Commentary by Eoin Treacy

Yara to Pay $4.1 Billion for Terra to Cut Fuel Costs

This article by Vibeke Laroi and Marianne Stigset for Bloomberg highlights continued merger activity in the fertilizer sector. Here is a section
Yara International ASA, the largest fertilizer maker, agreed to buy Terra Industries Inc. for $4.1 billion to benefit from lower U.S. fuel costs.

The company will pay $41.10 for each Terra share, raising the cash with a $2.5 billion rights offer, Oslo-based Yara said in a statement today. The price is 24 percent more than Terra's Feb. 12 close of $33.25 in New York. Yara fell as much as 7.1 percent today in Oslo, the most in almost eight months.

Buying Sioux City, Iowa-based Terra will give Yara six North American plants making nitrogen-based fertilizer. The price of natural-gas, used to produce the crop nutrient, has declined 64 percent in the past two years.

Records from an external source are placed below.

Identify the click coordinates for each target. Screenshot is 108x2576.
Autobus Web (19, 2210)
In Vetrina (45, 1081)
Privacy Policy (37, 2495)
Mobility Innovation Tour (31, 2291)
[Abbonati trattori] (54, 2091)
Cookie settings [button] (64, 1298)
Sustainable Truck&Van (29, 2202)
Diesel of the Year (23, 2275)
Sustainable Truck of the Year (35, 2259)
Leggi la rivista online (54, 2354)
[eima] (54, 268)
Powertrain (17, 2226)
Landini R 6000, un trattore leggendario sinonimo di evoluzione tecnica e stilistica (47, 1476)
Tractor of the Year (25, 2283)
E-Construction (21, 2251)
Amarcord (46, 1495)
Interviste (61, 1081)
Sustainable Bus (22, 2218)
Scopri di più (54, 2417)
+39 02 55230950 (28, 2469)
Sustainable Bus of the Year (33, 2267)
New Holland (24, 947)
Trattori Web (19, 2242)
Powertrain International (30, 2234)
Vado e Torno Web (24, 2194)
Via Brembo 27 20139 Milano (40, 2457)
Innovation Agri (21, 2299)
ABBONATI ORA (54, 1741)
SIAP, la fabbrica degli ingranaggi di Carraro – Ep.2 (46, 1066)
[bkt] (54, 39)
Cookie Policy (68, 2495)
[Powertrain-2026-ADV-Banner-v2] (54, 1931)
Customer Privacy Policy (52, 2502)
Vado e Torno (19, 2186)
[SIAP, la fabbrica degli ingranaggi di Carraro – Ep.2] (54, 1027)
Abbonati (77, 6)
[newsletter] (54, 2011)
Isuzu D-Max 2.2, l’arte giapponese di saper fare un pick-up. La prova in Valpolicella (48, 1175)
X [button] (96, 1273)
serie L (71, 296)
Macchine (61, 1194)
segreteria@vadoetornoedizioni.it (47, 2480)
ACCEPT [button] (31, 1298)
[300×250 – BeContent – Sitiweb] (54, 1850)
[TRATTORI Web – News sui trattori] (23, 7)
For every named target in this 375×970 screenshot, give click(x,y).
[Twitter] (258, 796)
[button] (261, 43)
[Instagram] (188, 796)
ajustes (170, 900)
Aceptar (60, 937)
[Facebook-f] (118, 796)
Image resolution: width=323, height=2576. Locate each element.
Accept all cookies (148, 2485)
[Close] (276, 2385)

"It makes sense for them to secure more U.S. gas which may be structurally cheaper than European gas," said Samir Bendriss, a research chief at Pareto Securities ASA in Oslo who has a "hold" recommendation on Yara shares. "It makes sense strategically, but the price is too high."

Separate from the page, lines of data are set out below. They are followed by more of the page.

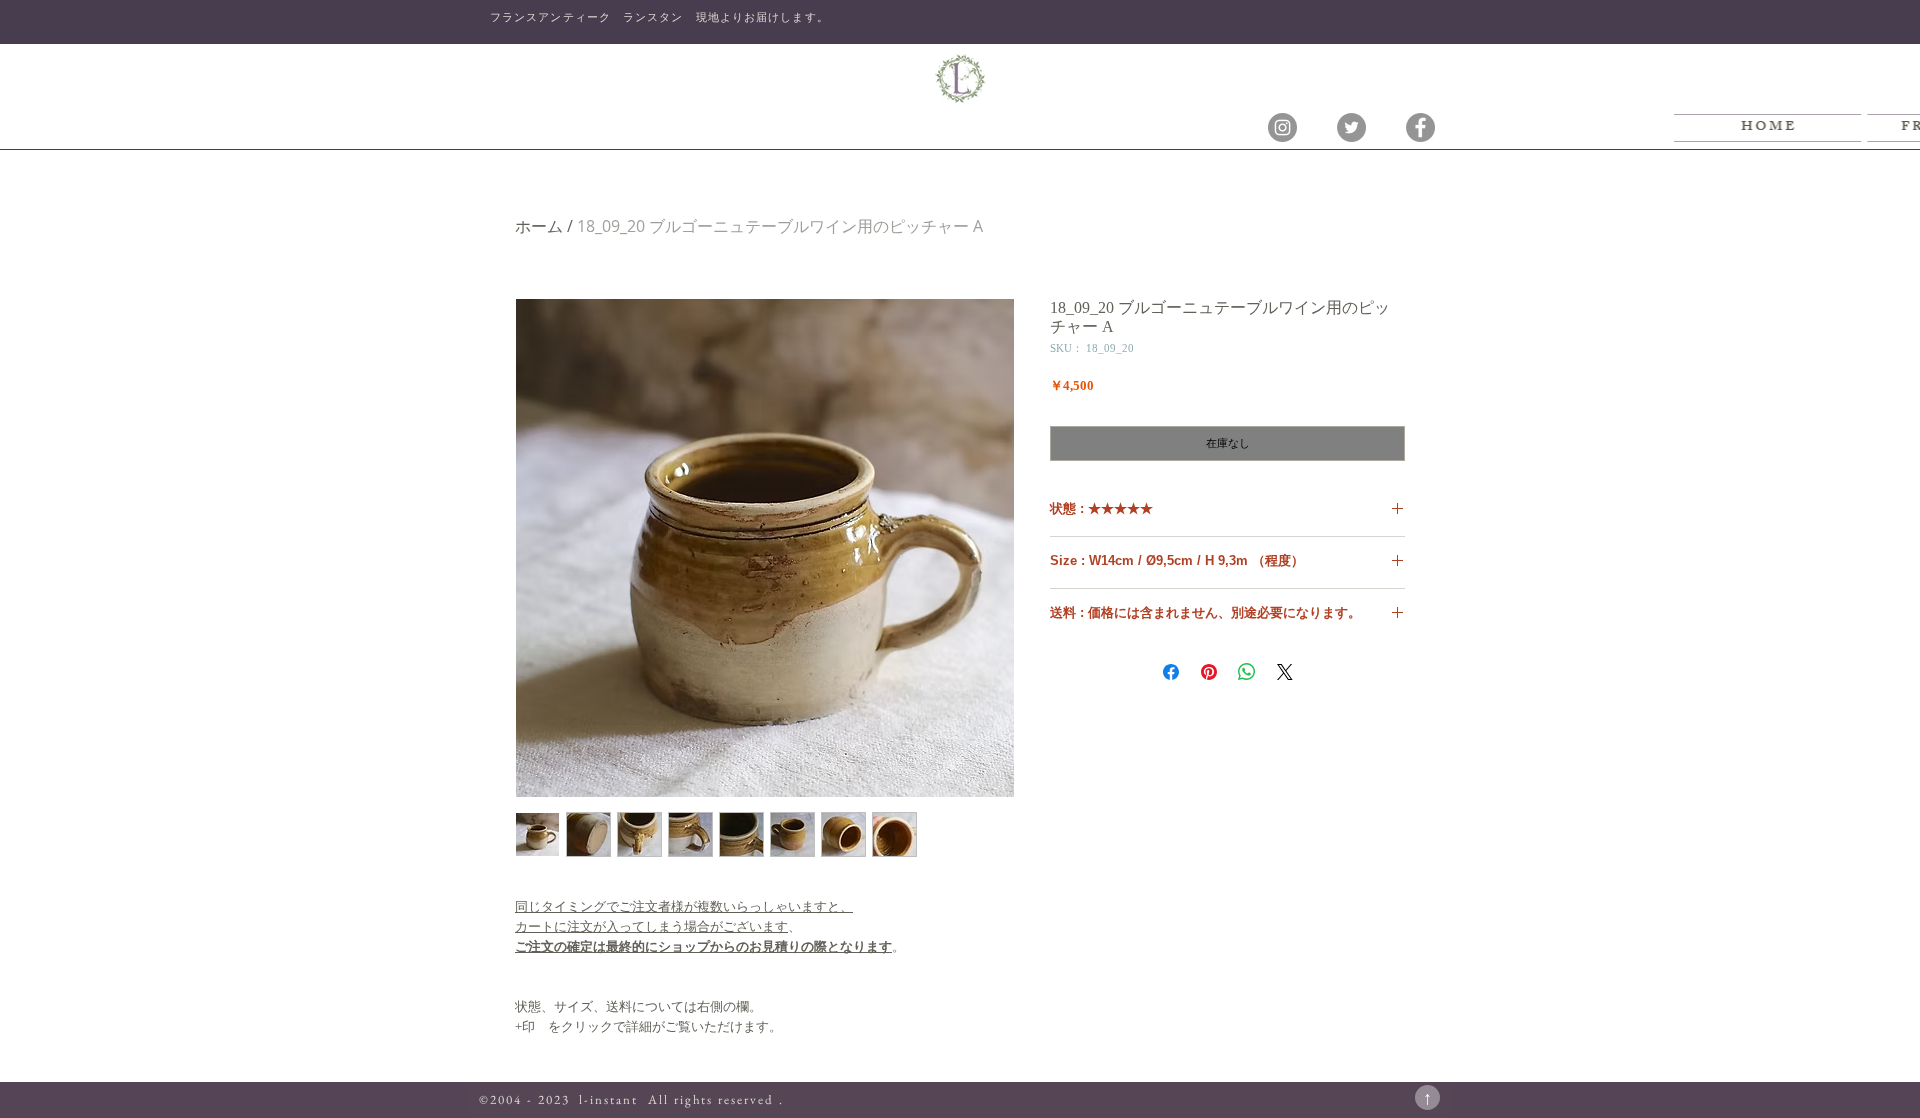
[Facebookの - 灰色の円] (1420, 127)
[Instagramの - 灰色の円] (1282, 127)
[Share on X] (1285, 672)
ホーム (539, 226)
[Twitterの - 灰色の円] (1351, 127)
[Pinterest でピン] (1209, 672)
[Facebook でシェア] (1171, 672)
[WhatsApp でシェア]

Yara is paying 12.8 times Terra's net income, according to data Bloomberg compiled. Acquisitions in the agricultural chemicals industry were done at 10 times net income, according to the median multiple of 37 deals in the past 12 months.

"Yara is committed to the U.S. market, and this transaction presents an attractive opportunity for both companies to strengthen their positions in the U.S.," Yara's Chief Executive Officer Joergen Ole Haslestad said in the statement. "Both companies are strong in ammonia and nitrates, and have complementary geographical footprints."

Eoin Treacy's view Grain and bean prices remains in base formations following declines from their credit crisis' peak in 2008. At least in part as a result, interest in fertiliser producers has been slow to manifest itself and the sector has been a laggard particularly when compared to the industrial and precious metal miners. However, this appears to be changing with crop prices having stabilised at what historically would have been considered high nominal prices. The fact that global economic recovery is being led by the world's largest population centres where per capita incomes are rising is also helping to support this market.

Yara International successfully broke above the psychological NOK200 level in November, encountered resistance below NOK300 in January and has been consolidating the move since. A sustained move back below NOK200 would be required to question scope for further higher to lateral ranging over the medium term.

Agrium shares a similar chart pattern with Yara International and found support two-weeks ago near the psychological C$60. A sustained move back below that area would be required to question scope further higher to lateral ranging. Mosaic also found support at the upper side of the previous range which also coincides with the mean, represented by the 200-day moving average. A sustained move back below $53 would now be required to question scope for further higher to lateral ranging.

Potash Corp of Saskatchewan has been less consistent but also found support two-weeks ago and would need to sustain a move below C$100 to question scope for further higher to lateral ranging. K+S has been ranging above €40 since November and a sustained move below that level would now be required to question potential for it to follow a similar trajectory to the above shares.